Pre-Quantum Electrodynamics

• PM 10
• Gr 4.4.4

As for a conductor: a dielectric is attracted into an electric field. Calculations can be complicated: parallel plate capacitor with partially inserted dielectric: force comes from fringing field around edges.

Better: reason from energy. Pull dielectric out by \(dx\). Energy change equal to work done:

\[ dW = F_{me} dx \] where \(F_{me}\) is mechanical force exerted by external agent. \(F_{me} = -F\), where \(F\) is electrical force on dielectric. Electrical force on slab:

\[ F = -\frac{dW}{dx} \] Energy stored in capacitor:

\[ W = \frac{1}{2} C V^2 \tag{WcapV}\label{WcapV} \] Capacitance in configuration considered:

\[ C = \frac{\varepsilon_0 w}{d} (\varepsilon_r l - \chi_e x) \] where \(l\) is the length of the plates, and \(w\) is their width. Assume total charge \(Q\) on each plate is held constant as \(x\) changes. In terms of \(Q\),

\[ W = \frac{1}{2} \frac{Q^2}{C} \tag{WcapQ}\label{WcapQ} \] so

\[ F = -\frac{dW}{dx} = \frac{1}{2} \frac{Q^2}{C^2} \frac{dC}{dx} = \frac{1}{2} V^2 \frac{dC}{dx}. \] But \[ \frac{dC}{dx} = -\frac{\varepsilon_0 \chi_e w}{d} \] so

\[ F = -\frac{\varepsilon_0 \chi_e w}{2d} V^2. \]

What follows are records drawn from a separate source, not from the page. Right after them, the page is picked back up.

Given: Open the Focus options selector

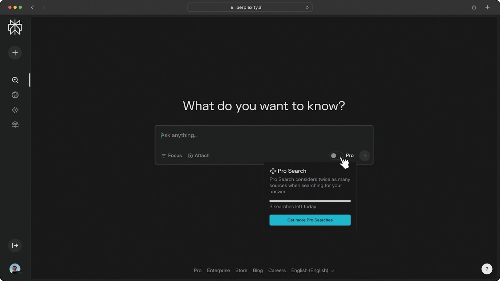Looking at the screenshot, I should point(172,155).
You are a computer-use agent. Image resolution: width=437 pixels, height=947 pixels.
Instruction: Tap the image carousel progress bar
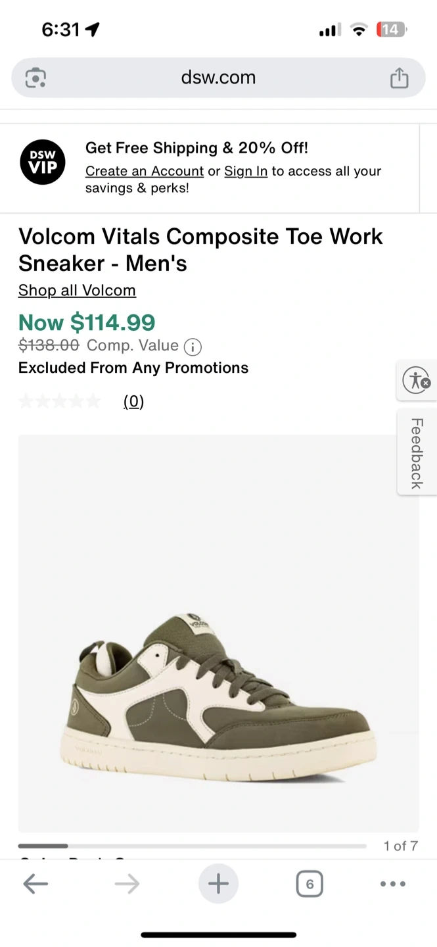tap(192, 846)
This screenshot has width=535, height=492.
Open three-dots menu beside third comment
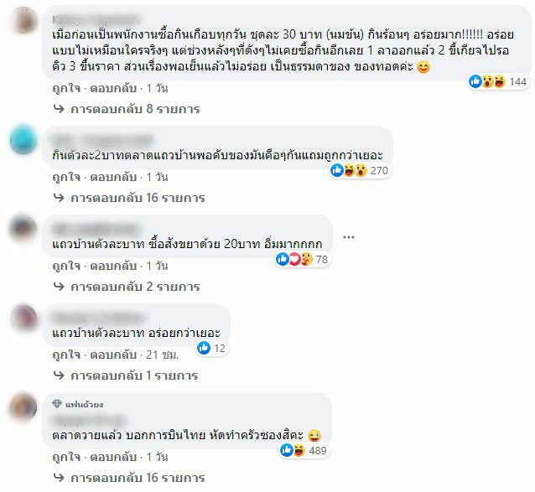[x=349, y=237]

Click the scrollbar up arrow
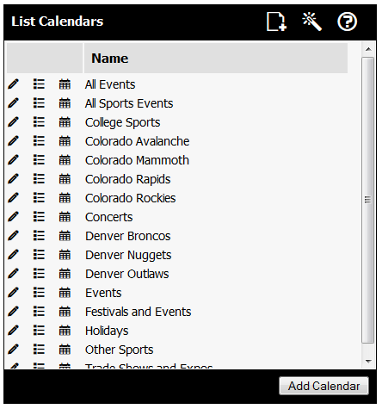(x=368, y=49)
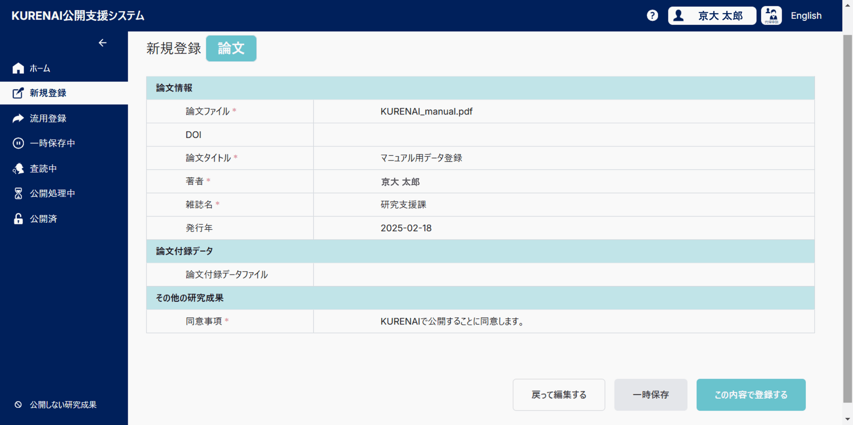
Task: Click 戻って編集する button
Action: 559,395
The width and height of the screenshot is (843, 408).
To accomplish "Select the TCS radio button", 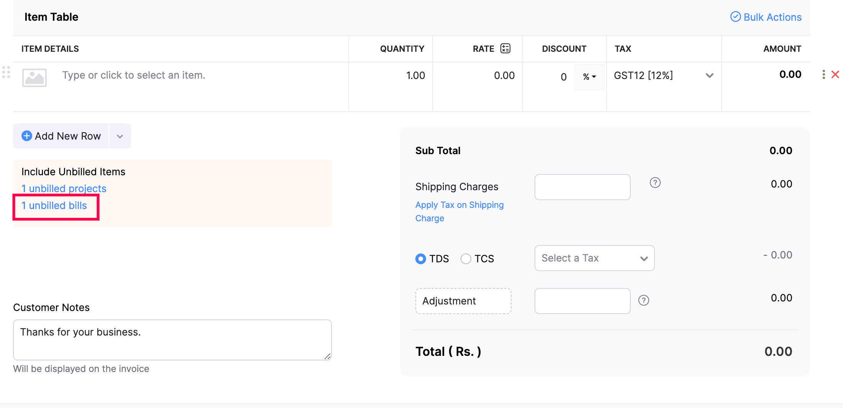I will [466, 259].
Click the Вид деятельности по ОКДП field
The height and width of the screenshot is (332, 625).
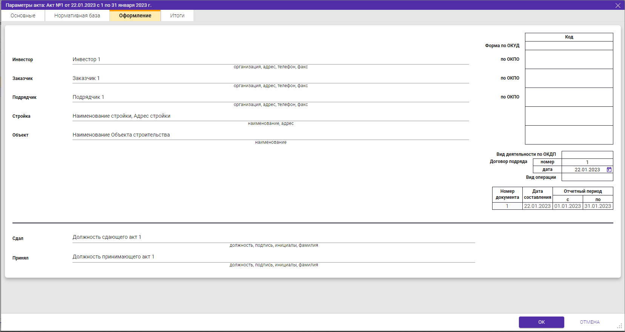(x=587, y=154)
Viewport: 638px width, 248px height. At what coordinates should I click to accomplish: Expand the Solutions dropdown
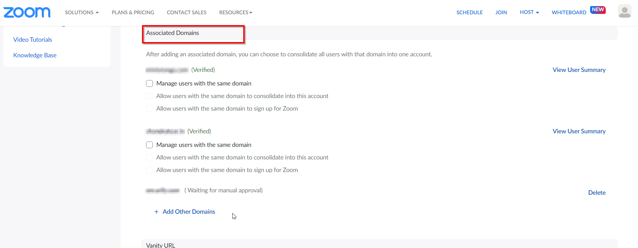[x=82, y=13]
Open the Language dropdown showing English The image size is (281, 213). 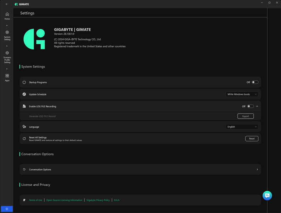click(242, 127)
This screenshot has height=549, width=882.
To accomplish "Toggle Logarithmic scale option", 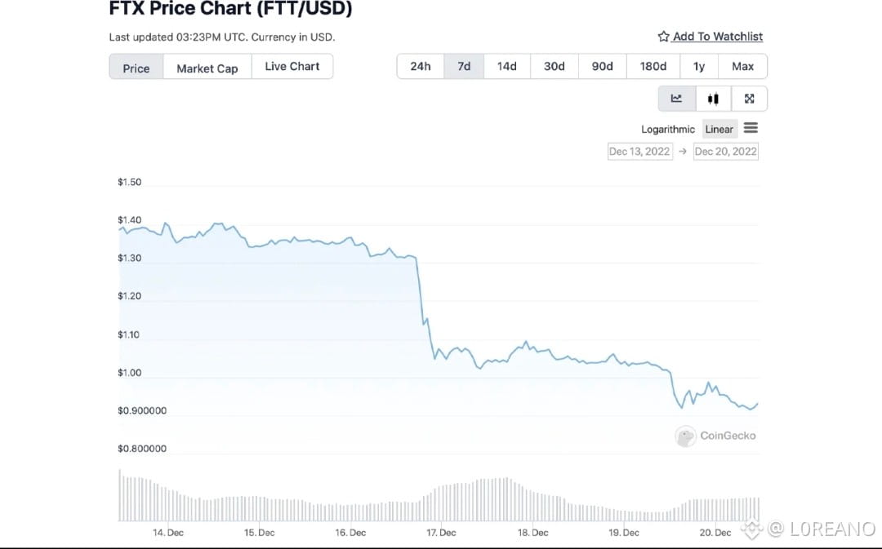I will click(667, 130).
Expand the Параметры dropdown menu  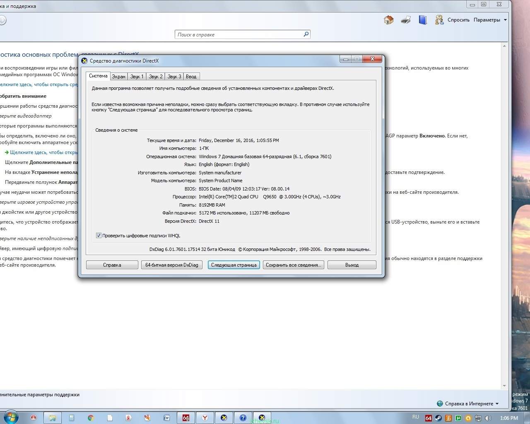[490, 20]
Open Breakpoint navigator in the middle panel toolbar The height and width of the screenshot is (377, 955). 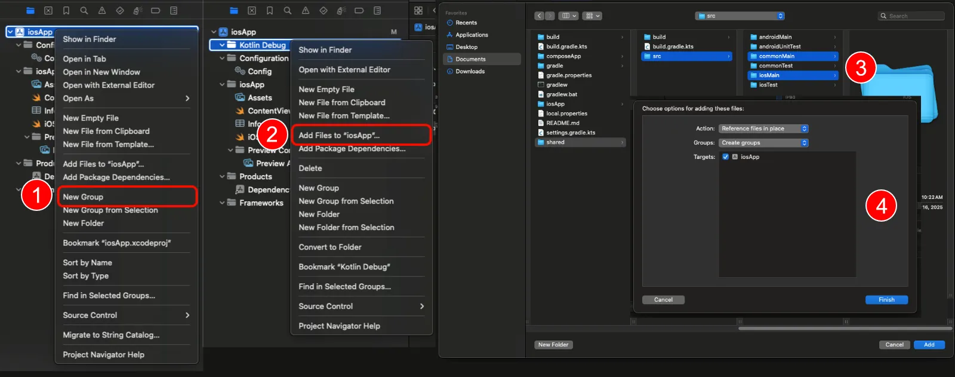[x=359, y=11]
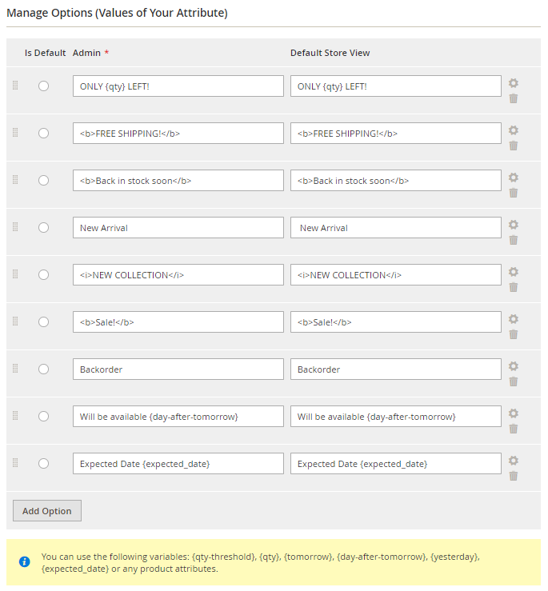Remove the Sale! option using trash icon
This screenshot has height=591, width=548.
point(514,334)
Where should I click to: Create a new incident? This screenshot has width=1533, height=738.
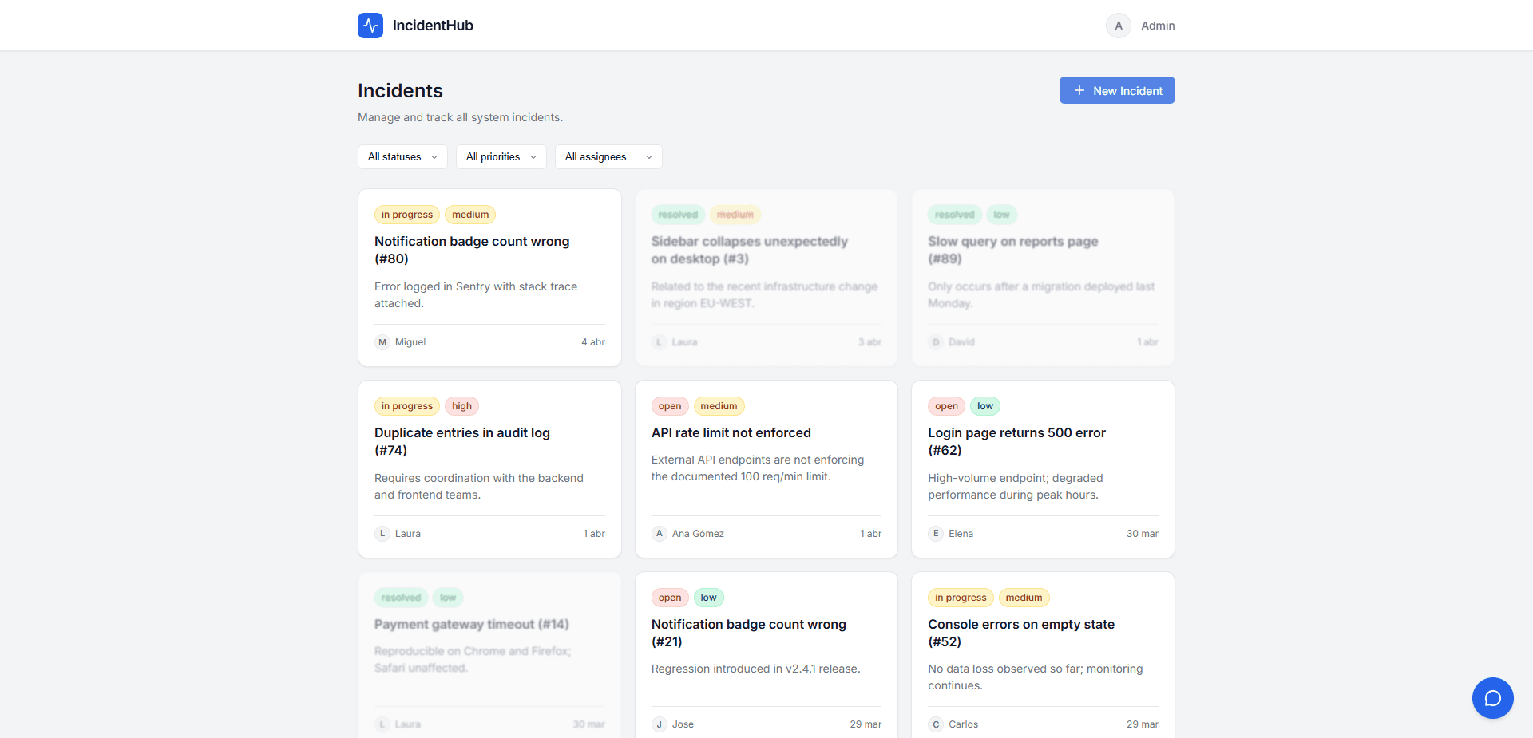pyautogui.click(x=1116, y=91)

Common mistake: to use WcapV (for \(V\) constant) instead of WcapQ (for \(Q\) constant) in computing the force. In this case, sign is reversed, \[ F = -\frac{1}{2} V^2 \frac{dC}{dx}. \] Here, the battery also does work, so

\[ dW = F_{me} dx + V dQ \] and

\[ F = -\frac{dW}{dx} + V \frac{dQ}{dx} = -\frac{1}{2} V^2 \frac{dC}{dx} + V^2 \frac{dC}{dx} = \frac{1}{2} V^2 \frac{dC}{dx} \] so like before but with the correct sign.